## Problem details
Reproduce without alteration the portion of the items that begins with the line containing "Tick checkbox beside 楚留香" and ends with the line containing "Click the red", both of those lines included.
— Begin The data —
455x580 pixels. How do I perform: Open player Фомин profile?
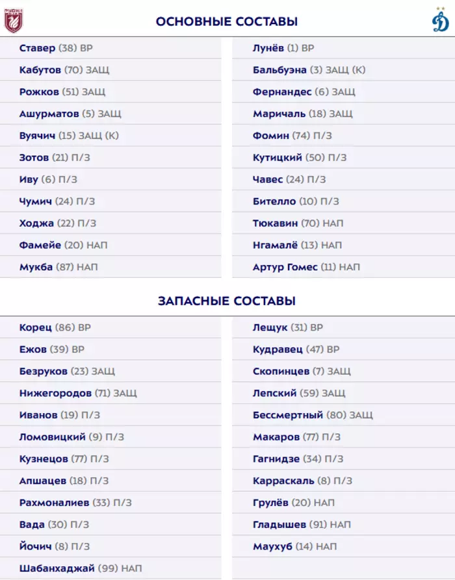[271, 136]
— End The data —
— Begin The data —
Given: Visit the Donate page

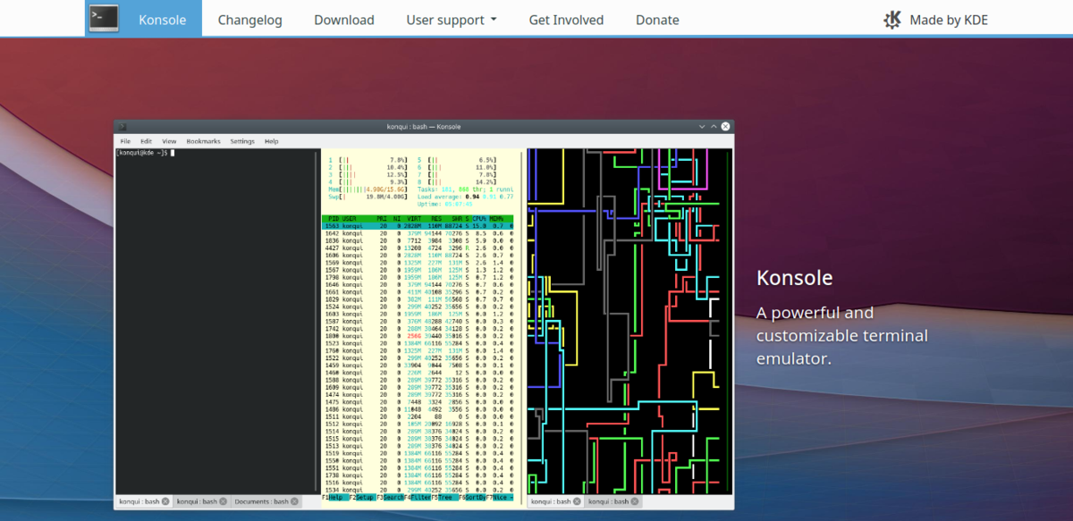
— End The data —
— Begin The data —
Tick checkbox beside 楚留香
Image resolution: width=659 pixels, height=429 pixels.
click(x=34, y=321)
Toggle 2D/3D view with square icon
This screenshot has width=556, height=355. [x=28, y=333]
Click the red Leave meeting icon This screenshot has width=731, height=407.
— End The data —
## Full response
Tick checkbox beside 楚留香
Image resolution: width=659 pixels, height=429 pixels.
click(x=34, y=321)
Toggle 2D/3D view with square icon
This screenshot has width=556, height=355. [x=28, y=333]
Click the red Leave meeting icon This screenshot has width=731, height=407.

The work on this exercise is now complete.